> _ОТРЫВОК ТЕКСТА_
== == ==
3: Нет, вот так, ещё просторней: анапест.

4: А фиг с вами со всеми, всё это не то мне удобнее! – и пошёл херачить любимый гаспаровский хорей, яя. Не без стяжений и вспучиваний, конечно.

=

kkdrn

Ночь. Мрак. Дождь. Град.
Смерть, могила, мысли - все пустяк.
Лед. Снег. Тьма. Свет
Жизнь проста, как новый пистолет.

Видишь, как с крыш льется луна
Белый декабрь. Фиолетовый лес.
Цербер уснул. Ему снятся слова
Видишь как я за куполом неба исчез.

Кирилл Рыбьяков))

-pagedaun

У Макса Амелина есть такая теория, что верлибр по-русски вообще невозможен. Только акцентный стих, который укладывается в размер. Но каждая строка в свой.

Примерно то же, что говорите вы.

-nemiroff

"Но каждая строка в свой."

Ну, это-то очевидный языковой факт. Более того - любое недлинное высказывание на русском языке можно без проблем разложить на как минимум две строки какого-либо из метров. Да вот хотя бы это самое моё:

Более того - любое
Недлинное высказывание на русском языке
Можем без проблем разложить мы с тобою
На как минимум две строки - брекеке! брекеке!

Какого-либо и метров. Да вот хотя бы
Это самое моё. (Итд. Итд.)

Во, даже на шесть разложилось с минимальнейшими правками.

Но я в приложении к Гаспаровским переводам говорю немного о другом: у Гаспарова равномерность не случайно появляется в каждой строке своя, он переводит напрямую хореем (в основном) с некоторыми этого хорея сжатиями-растяжениями.
== == ==
> _СОБРАННЫЙ ПЕРЕЧЕНЬ_
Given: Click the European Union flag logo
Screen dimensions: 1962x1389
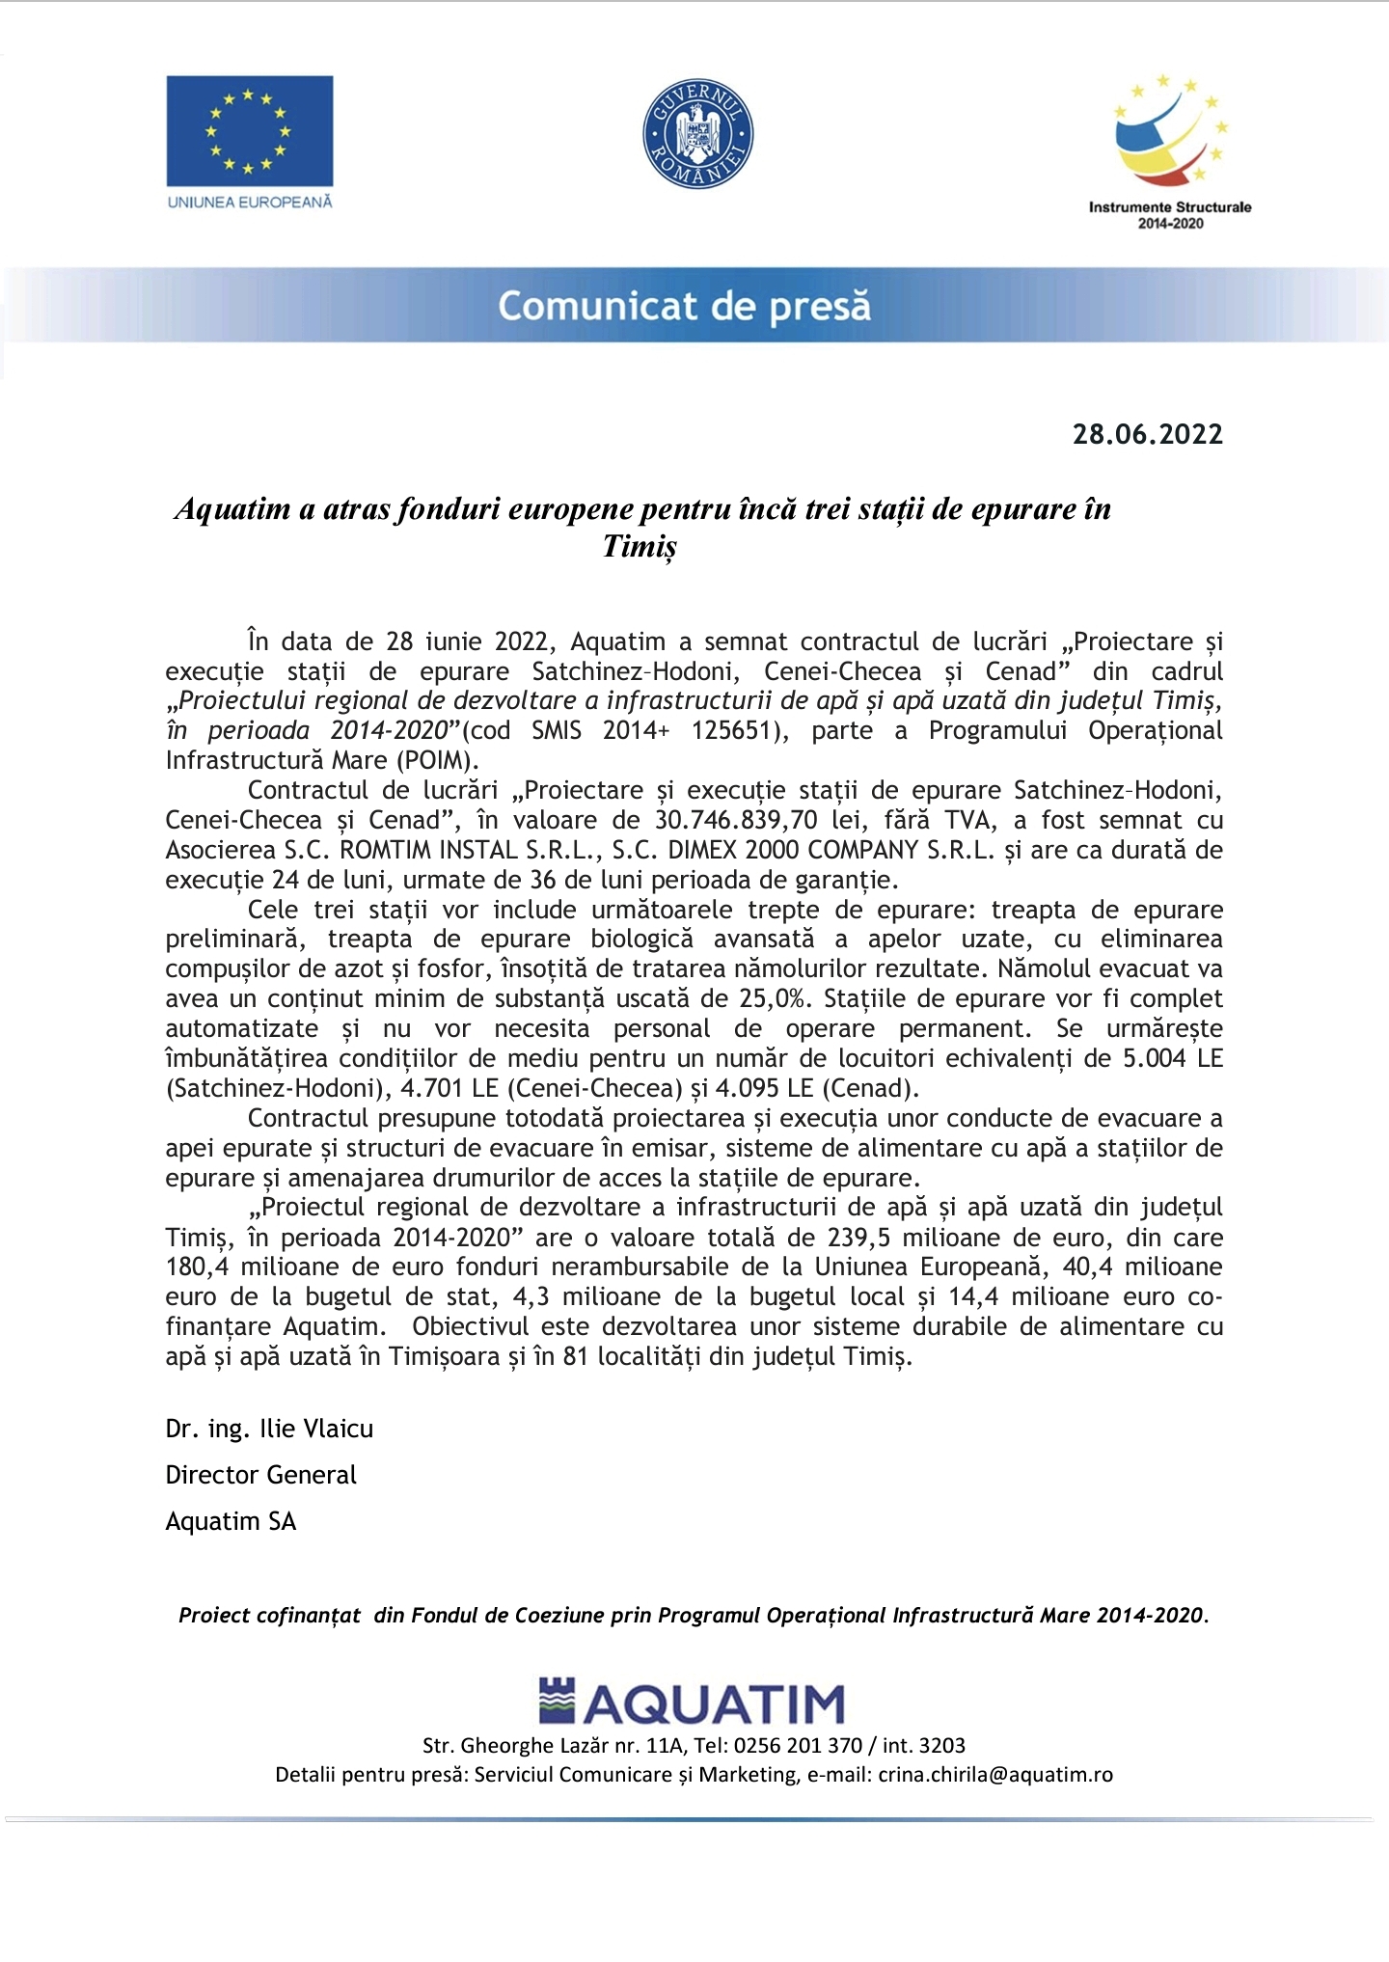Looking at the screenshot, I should (x=249, y=131).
== == ==
> _ВАШИ ЗАДАНИЯ_
**1)** Перепишите дословно фрагмент отрывка о стихотворных размерах от «Ну, это-то очевидный» до «с минимальнейшими правками.».
**2)** Ответьте по отрывку о стихотворных размерах:
(a) Какую теорию о верлибре приписывают Максу Амелину?
(b) На сколько строк разложилось высказывание после минимальнейших правок?
(c) Каким размером в основном переводит Гаспаров?
**3)** Допишите отрывок о стихотворных размерах, начав сразу после его последнего предложения.

> _ДАННЫЕ ОТВЕТЫ_
**1)**
Ну, это-то очевидный языковой факт. Более того - любое недлинное высказывание на русском языке можно без проблем разложить на как минимум две строки какого-либо из метров. Да вот хотя бы это самое моё:

Более того - любое
Недлинное высказывание на русском языке
Можем без проблем разложить мы с тобою
На как минимум две строки - брекеке! брекеке!

Какого-либо и метров. Да вот хотя бы
Это самое моё. (Итд. Итд.)

Во, даже на шесть разложилось с минимальнейшими правками.

**2)**
(a) Что верлибр по-русски вообще невозможен, а возможен только акцентный стих, который укладывается в размер.
(b) На шесть.
(c) Хореем.

**3)**
К тому же и не переводит, ибо это не переводы как таковые, а вольные переложения. "Мой рассудок мёртв" Верхарна в оригинале написан рифмованными правильными стихами - и там 60 строк. А Гаспаров сделал из этого "верлибр" - и в 15 строк. Выбросив всё, что счёл банальной французской риторикой.

И таковы все его "переводы". Ну в смысле, из авторов 20 века.

Вот и вопрос: Гаспаров хитрил, называя свои гнутые хореи верлибром - или действительно не замечал этого? Типа сапожник без сапог?

-pagedaun

Тогда это даже не переложение, а так, фантазия на тему. И размер уже не важен. Мало ли что было в оригинале...

А зачем называет верлибрами... Не знаю. Сложно не заметить здесь метра.

Или хочет скрыть, что не смог зарифмовать.

Или имеет какие-то стиховедческие задачи. Кому-то что-то доказывает.

А он только свои "верлибры" верлибрами называет?

-nemiroff

Конечно, Гаспаров знает, что такое верлибр и называет в других своих трудах верлибром то, что обычно под этим термином все и подразумевают. И только вот в этих своих "конспективных переводах"...

"Сейчас в Европе свободный стих очень широко используется для переводов. Вещи, написанные самыми строгими стиховыми формами, переводятся на английский или французский язык верлибрами. (...)

Сам я считаю, что в переводах верлибром есть свои достоинства. (...) Сам я много экспериментировал с такими переводами и даже кое-что печатал (Лафонтен, Пиндар, Ариосто, Георг Гейм.) ...

Когда переводишь верлибром и страешься быть точным, то сразу бросается в глаза, как много в переводимых стихах слов и образов, явившихся только ради ритма и рифмы.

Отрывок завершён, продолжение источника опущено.